The measure would increase benefits at all levels by an average of 2%, set a minimum retirement benefit at 25% above the federal poverty level, and extend dependent benefits to students up to age 26 (the current threshold is 19), among other improvements.

On the revenue side, the bill would, over time, eliminate the existing cap on wages subject to tax, which is $147,000 this year — a level that effectively gives the 1% a free pass. on its obligation to support this universal system. (Payroll tax is 12.4% up to this salary cap, shared equally by employer and employee.)

More could be done to provide additional income for Social Security.
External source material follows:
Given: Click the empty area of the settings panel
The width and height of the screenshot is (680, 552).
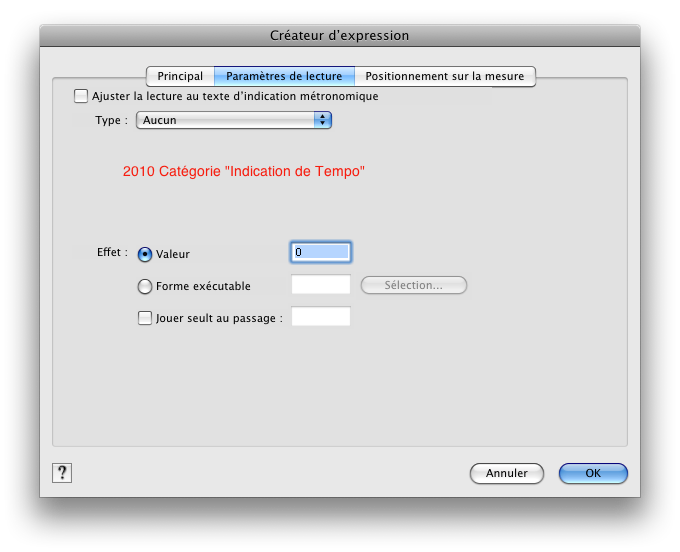Looking at the screenshot, I should click(x=340, y=390).
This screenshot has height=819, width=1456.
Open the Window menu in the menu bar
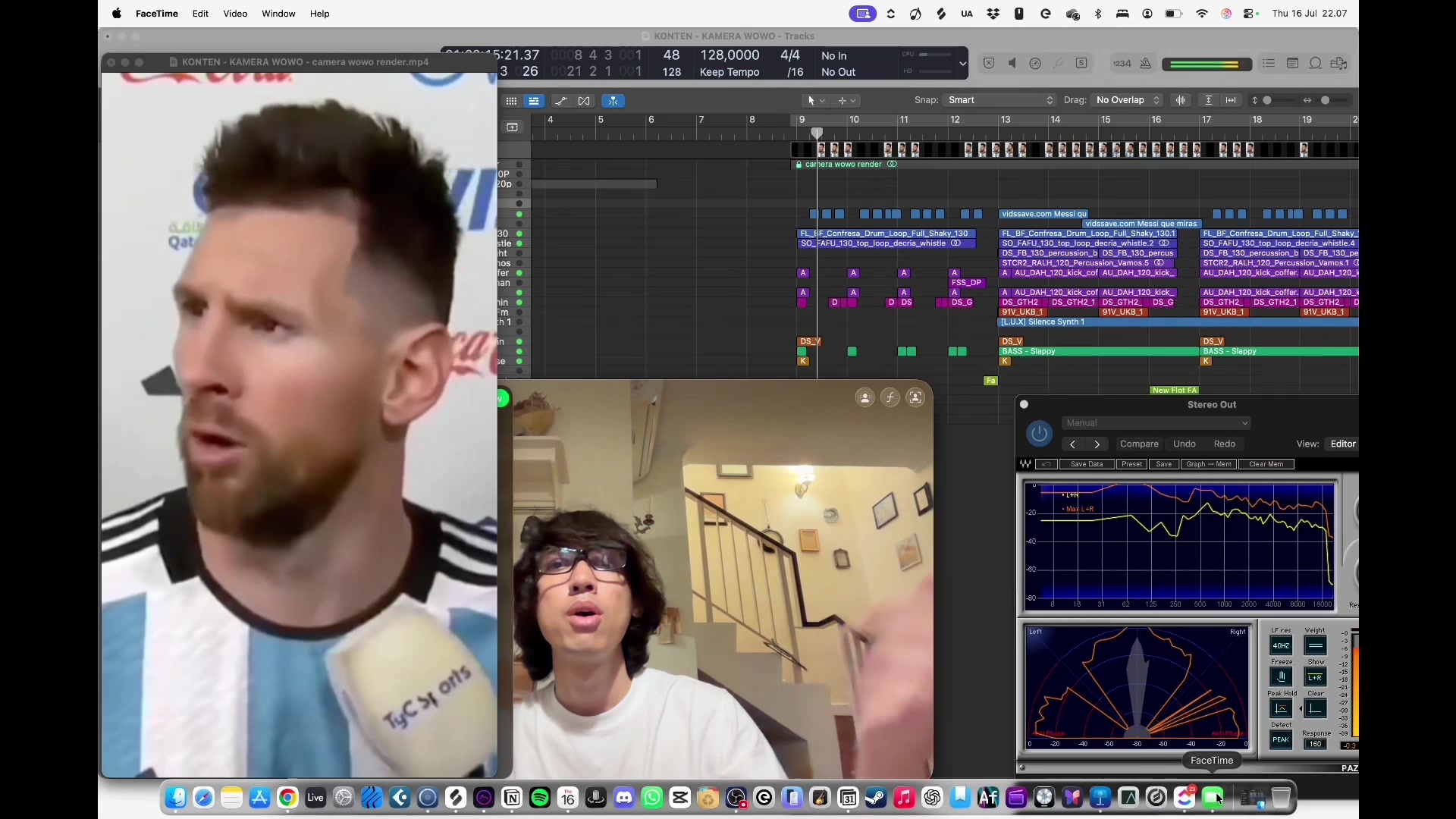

One option would be to subject all income, not just wages, to Social Security tax, thereby bringing the capital gains and dividends that make up a disproportionate share of the income of the wealthiest Americans into the income stream.

This option isn’t talked about much, perhaps because politicians know the wealthy would go all out to protect their capital gains from higher taxes.

What is troubling about discussions of the future of Social Security in recent years is the emerging assumption that doing something about the financial state of the program requires a combination of higher incomes and reductions in benefits. Although the first is imperative, the last option should be taken off the table.

The most misleading claim from those advocating for fixes is that they must be done now because waiting will only make the required reforms tougher.

It makes absolutely no sense. Making the program fully solvent for the next 75 years, the CRFB says, would require a payroll tax increase of 3.24 percentage points today, but 4.07 percentage points if delayed until later. in 2035. the board today, but 25% if postponed to 2035.

It means depriving workers of more than a decade of benefits or charging them more than a decade of higher taxes, just to make the ultimate changes more politically palatable. Workers earn nothing in these scenarios. It should be obvious that these are “fixes” for social security in the same sense as one “fixes” a cat or the gangsters “fixes” a saddle pigeon – the improvements are not felt by targets, that’s for sure.

There are good reasons to consolidate the financial position of social security. They grow stronger every day as the wealth of the 1% continues to outstrip the income of ordinary families and household resources fall even further short of a sustainable and comfortable retirement.

Social Security is the most successful program in American history, and surely the most popular.

“Part of the reason this program should be understood as a public service and a public good is that it’s one of the few things that we all pretty much agree on, and we greatly need today,” Kingson told me. “The calm that emerges from this year’s trustees’ report reminds us that we all have a stake in this system and that it is working well.”

Michael Hiltzik is a columnist for the Los Angeles Times.